4. L’ACCOMPAGNEMENT EN STRUCTURE AIO

4.6. Une typologie de l’accompagnement aux bénéficiaires

4.6.3. Un accompagnement prescrit

Pôle 2) Un « accompagnement prescrit » privilégiant le suivi de parcours, dont les étapes sont cadrées, parfois dans le temps et définies préalablement par la structure. La réponse aux besoins du bénéficiaire se fait en termes de prestations, d’offre de service. Le bénéficiaire entre dans un parcours en fonction de caractéristiques précises. Il s’agit plutôt d’une logique d’action institutionnelle, on part des normes de la structure pour répondre aux besoins des individus.

Cet accompagnement se décline également de deux manières :

Une logique de traitement

Une logique de traitement de la demande engendrée par les normes et façon de faire de chaque structure qui définit, voir standardise, les pratiques de l’accompagnement. On parle de « Parcours ».

Les parcours intégrés par le bénéficiaire sont normés en termes de durée, d’étapes, de fréquence de rendez-vous et d’objectifs (ou paliers).

« Le suivi mensuel n’existe plus. Il y a trois façons de suivre les demandeurs d’emploi :

- le parcours renforcé, pour favoriser une recherche d’emploi, avec des rendez-vous 1 ou 2 fois par mois.

- le parcours guidé : on les voit obligatoirement à 4 et 9 mois et en fonction des éléments qu’ils nous donnent, on fixe des jalons intermédiaires à 6 mois par exemple à 1 an : on donne des axes de recherches de réflexion, des actes à faire avec la maison de l’emploi, notamment sur des ateliers. On leur demande de prendre contact, d’aller sur ces ateliers et au RDV suivant on leur demande ce qu’il en est.

- enfin le parcours en appui. On les voit au 4ème et 9ème mois, mais là c’est pour des personnes très autonomes. » (Entretien Pôle emploi)

Cette standardisation s’explique, notamment pour Pôle emploi, par un grand nombre de dossiers (Portefeuille de Demandeurs d’emploi) à traiter de manière équitable par tous les conseillers. La réponse se fait donc de façon cadrée et en mobilisant une offre de service particulière : « L’objectif est de qualifier la personne, si il n’a pas de diplôme l’amener à une formation CAP ou un BEP par exemple. [...] On a des prestations, dédiées à ça. » (Entretien Pôle emploi)
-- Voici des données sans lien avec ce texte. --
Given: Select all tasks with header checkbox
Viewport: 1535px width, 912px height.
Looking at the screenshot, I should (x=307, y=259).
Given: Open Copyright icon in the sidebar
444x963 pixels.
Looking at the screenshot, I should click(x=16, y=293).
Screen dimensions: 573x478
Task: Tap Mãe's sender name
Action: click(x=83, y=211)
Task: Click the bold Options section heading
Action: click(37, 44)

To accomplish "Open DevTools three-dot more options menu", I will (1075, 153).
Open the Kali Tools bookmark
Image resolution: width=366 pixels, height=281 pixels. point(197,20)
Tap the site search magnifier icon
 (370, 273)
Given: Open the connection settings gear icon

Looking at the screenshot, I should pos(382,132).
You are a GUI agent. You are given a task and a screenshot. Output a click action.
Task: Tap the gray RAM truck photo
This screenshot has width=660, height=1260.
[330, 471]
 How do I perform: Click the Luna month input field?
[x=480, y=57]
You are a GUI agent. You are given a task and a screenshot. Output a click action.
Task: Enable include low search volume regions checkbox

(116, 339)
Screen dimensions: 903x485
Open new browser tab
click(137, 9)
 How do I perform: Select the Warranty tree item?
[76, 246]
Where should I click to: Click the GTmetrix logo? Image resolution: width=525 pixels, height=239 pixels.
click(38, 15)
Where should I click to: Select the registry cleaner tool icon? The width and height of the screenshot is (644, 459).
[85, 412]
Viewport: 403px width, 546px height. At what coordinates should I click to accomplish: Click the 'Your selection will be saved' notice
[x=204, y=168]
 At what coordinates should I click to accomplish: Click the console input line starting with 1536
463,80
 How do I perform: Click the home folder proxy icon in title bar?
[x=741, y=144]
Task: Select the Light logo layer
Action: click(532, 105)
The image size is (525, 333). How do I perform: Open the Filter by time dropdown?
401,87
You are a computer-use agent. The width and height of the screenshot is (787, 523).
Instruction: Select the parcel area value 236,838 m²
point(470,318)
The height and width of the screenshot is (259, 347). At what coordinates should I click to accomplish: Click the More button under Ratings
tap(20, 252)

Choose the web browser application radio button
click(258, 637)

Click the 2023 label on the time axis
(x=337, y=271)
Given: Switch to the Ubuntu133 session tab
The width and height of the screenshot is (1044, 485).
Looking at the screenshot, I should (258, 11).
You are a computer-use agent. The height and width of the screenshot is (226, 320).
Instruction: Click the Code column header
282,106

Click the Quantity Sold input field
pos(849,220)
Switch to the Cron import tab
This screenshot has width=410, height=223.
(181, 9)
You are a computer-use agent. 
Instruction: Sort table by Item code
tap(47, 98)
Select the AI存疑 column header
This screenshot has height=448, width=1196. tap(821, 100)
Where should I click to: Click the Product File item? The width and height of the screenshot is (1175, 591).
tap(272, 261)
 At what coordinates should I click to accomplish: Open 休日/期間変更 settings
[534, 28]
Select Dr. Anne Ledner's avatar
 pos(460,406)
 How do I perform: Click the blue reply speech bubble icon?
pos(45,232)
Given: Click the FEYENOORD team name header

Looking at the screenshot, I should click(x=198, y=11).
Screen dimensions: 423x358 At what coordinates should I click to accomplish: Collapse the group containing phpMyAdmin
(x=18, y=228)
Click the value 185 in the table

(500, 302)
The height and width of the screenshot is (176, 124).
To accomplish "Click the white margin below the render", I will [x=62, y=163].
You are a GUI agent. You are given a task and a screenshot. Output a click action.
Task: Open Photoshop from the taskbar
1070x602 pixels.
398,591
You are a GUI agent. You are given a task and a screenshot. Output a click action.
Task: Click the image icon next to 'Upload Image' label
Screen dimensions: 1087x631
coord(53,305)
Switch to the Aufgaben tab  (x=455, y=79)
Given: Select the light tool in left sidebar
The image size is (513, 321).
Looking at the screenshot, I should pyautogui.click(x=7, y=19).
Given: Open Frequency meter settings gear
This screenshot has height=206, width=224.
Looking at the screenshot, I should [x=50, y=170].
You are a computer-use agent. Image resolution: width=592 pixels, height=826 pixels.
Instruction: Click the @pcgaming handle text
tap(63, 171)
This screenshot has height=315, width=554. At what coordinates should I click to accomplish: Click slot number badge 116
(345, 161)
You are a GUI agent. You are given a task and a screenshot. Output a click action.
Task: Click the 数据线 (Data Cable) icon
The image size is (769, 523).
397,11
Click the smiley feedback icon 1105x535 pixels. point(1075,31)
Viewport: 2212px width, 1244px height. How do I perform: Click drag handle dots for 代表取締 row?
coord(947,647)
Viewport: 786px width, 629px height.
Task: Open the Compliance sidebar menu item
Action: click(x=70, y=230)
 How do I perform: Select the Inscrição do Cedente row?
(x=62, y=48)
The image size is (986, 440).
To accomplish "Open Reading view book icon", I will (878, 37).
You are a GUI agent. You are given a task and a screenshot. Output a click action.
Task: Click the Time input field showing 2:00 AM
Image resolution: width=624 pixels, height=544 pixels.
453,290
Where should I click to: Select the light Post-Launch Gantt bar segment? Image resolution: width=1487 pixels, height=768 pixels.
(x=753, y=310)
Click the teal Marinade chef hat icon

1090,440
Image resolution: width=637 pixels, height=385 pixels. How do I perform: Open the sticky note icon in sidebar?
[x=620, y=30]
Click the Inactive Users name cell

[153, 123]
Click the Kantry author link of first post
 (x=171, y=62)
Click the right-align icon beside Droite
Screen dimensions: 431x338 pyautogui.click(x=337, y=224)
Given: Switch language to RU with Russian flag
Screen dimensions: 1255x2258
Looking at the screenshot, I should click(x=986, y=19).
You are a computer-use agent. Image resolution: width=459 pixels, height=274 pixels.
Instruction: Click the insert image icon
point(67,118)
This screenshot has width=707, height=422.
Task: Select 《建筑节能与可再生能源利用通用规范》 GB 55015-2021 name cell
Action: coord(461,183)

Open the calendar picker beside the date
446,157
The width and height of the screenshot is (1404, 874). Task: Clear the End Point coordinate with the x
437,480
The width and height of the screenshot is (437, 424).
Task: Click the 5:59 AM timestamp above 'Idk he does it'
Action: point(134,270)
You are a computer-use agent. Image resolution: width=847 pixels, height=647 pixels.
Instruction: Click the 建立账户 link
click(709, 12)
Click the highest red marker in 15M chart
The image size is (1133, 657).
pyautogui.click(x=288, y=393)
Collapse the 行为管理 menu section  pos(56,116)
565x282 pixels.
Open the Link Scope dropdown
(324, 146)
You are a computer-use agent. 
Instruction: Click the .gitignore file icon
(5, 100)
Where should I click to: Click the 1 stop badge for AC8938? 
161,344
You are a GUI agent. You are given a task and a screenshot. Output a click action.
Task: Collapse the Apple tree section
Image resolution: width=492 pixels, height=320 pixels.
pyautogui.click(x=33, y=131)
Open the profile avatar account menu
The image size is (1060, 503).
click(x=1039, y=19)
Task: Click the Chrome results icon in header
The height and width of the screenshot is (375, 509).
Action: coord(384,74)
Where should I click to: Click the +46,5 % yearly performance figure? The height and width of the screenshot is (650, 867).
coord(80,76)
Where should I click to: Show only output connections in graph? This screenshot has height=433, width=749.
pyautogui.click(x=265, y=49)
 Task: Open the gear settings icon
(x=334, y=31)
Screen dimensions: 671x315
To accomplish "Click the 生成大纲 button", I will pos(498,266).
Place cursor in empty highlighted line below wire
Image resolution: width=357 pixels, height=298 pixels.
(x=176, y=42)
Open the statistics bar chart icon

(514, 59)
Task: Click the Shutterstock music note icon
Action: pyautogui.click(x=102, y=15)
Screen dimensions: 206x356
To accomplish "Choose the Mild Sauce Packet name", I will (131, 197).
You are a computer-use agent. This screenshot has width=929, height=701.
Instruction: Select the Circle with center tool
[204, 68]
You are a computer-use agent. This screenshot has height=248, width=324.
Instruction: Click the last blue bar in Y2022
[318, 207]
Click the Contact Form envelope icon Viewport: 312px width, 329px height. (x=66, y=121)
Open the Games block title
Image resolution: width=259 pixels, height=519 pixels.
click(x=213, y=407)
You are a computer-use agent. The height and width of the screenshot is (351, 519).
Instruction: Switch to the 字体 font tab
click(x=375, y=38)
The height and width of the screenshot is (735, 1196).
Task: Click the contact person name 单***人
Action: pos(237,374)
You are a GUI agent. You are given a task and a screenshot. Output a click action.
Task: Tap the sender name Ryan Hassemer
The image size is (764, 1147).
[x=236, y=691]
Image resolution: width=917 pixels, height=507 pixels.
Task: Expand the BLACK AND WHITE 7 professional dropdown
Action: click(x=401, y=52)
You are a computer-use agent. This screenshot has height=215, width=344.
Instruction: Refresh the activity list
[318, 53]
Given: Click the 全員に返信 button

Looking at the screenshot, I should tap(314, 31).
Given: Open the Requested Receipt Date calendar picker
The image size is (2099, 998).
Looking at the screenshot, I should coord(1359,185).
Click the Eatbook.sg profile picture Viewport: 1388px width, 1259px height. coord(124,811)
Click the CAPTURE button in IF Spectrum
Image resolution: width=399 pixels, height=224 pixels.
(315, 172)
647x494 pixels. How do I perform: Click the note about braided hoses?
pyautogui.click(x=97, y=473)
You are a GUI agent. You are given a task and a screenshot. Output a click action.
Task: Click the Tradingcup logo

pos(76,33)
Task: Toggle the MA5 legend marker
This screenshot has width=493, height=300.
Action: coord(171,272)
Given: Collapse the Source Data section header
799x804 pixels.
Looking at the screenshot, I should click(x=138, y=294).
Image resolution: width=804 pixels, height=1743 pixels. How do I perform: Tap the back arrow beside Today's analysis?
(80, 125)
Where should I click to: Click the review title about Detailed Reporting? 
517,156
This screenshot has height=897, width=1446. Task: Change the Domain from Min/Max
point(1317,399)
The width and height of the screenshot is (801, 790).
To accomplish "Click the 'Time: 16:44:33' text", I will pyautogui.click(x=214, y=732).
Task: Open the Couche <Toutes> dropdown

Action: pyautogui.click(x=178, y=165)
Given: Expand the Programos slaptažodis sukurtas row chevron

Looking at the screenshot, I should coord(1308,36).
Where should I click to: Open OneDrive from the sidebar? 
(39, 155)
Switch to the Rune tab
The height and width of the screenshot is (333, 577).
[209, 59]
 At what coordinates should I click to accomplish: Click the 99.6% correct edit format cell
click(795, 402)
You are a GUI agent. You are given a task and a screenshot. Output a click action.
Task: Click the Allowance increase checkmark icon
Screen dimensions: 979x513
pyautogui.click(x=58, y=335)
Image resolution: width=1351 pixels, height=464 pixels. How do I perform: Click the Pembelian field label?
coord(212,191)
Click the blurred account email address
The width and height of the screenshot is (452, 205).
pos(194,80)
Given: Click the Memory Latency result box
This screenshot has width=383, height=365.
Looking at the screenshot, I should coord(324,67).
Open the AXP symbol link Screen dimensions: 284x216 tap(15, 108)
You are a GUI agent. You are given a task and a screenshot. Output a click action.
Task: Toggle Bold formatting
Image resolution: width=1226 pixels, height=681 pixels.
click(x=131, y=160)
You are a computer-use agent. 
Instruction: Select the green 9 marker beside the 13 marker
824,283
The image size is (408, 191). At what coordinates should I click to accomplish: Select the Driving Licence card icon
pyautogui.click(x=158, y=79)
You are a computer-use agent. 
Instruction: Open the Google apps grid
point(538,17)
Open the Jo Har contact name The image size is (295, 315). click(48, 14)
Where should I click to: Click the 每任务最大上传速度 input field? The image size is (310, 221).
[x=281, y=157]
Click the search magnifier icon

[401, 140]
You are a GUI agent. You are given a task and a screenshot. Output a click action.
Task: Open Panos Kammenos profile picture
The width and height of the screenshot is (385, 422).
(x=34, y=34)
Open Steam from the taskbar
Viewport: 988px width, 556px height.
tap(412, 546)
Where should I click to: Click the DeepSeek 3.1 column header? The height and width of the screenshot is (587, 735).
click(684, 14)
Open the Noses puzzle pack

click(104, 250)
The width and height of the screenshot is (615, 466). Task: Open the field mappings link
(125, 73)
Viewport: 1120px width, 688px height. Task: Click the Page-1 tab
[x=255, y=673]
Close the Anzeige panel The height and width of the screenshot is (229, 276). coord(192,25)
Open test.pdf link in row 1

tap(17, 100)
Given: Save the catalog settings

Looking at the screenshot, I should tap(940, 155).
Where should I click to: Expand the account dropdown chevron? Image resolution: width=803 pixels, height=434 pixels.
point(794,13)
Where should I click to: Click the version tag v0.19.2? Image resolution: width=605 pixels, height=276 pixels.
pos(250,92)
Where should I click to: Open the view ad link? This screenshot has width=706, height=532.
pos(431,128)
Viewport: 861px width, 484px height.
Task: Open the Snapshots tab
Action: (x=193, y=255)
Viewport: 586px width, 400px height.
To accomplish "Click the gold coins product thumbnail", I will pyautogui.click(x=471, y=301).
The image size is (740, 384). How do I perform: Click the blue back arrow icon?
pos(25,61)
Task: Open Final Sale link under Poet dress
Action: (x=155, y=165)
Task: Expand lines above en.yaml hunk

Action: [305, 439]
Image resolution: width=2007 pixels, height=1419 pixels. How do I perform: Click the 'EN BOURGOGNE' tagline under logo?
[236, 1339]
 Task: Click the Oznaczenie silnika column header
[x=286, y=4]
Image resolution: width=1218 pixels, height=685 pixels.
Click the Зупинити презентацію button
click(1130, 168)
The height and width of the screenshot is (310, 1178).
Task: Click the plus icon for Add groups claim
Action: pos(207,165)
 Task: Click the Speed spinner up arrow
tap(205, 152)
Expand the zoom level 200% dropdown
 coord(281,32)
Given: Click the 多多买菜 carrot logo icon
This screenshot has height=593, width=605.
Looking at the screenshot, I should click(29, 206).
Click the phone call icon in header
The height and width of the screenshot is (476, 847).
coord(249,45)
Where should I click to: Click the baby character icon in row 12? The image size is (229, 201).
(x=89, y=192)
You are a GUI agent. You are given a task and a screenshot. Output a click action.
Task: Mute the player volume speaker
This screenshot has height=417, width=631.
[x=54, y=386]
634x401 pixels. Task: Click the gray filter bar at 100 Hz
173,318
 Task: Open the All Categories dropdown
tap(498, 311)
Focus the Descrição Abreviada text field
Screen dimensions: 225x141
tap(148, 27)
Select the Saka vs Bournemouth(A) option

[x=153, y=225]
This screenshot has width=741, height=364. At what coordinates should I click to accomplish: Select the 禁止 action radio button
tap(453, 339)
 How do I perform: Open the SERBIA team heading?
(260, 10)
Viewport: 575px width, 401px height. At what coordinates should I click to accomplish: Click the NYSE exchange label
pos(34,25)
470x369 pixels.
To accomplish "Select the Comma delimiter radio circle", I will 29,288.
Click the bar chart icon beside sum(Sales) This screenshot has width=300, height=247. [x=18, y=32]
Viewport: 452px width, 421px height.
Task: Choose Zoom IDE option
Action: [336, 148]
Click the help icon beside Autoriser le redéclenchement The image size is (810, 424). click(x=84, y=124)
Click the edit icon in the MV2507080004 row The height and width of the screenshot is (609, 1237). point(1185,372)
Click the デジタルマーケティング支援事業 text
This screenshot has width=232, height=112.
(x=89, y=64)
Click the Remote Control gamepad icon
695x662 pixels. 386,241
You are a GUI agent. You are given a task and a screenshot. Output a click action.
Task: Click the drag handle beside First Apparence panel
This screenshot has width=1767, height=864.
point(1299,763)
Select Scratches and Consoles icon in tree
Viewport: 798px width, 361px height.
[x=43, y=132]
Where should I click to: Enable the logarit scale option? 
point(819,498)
De nombreux bénéficiaires peuvent pourtant avoir des besoins spécifiques, voir atypique, le risque étant que la structure ne puisse pas les prendre en charge mais doive les renvoyer vers une structure spécialisée (exemple : Mission locale et Cap emploi dans le cadre de la co-traitance avec Pôle emploi).

Une logique de production

Une logique de production est le reflet de l’effet pervers impulsé par les dialogues de gestion État – Région. Pour certains conseillers, les objectifs que la structure doit atteindre sont trop prégnants et impactent leurs actions. L’accompagnement est alors l’occasion de « faire du chiffre ». Les dialogues de gestion sont jugés lourds à porter : « Un dialogue de gestion, c’est dur à vivre » (Entretien Mission locale). L’accompagnement est impacté par la pression que peuvent ressentir les conseillers. Certains s’appliquent donc à prescrire des dispositifs pour satisfaire leurs quotas : « D’autres on va les pousser le CIVIS même s’ils n’en ont pas envie. Mais c’est pour les chiffres. » (Entretien Mission locale). Cette prescription se fait au détriment des bénéficiaires, qui, s’ils ont les caractéristiques adéquates, peuvent se voir proposer une prestation, qu’ils soient réellement prêt ou pas : « On doit en faire beaucoup, on n’a pas toujours le public prêt. On a des phases de remobilisation. Mais on ne peut pas le faire. On est obligé de lui dégoter un contrat même si on sait qu’au fond du fond il n’est peut-être pas prêt » (Entretien Mission locale). Cette dernière logique d’accompagnement doit être prise en compte rapidement pour pallier les effets pervers que les dialogues de gestion peuvent avoir sur la qualité de l’accompagnement.

Tableau n°2

Classification des mots utilisés pour qualifier la notion d’accompagnement au cours des entretiens87

87 Ce tableau a été construit de façon intuitive en regroupant, selon le sens donné, des citations de conseillers évoquant l’accompagnement.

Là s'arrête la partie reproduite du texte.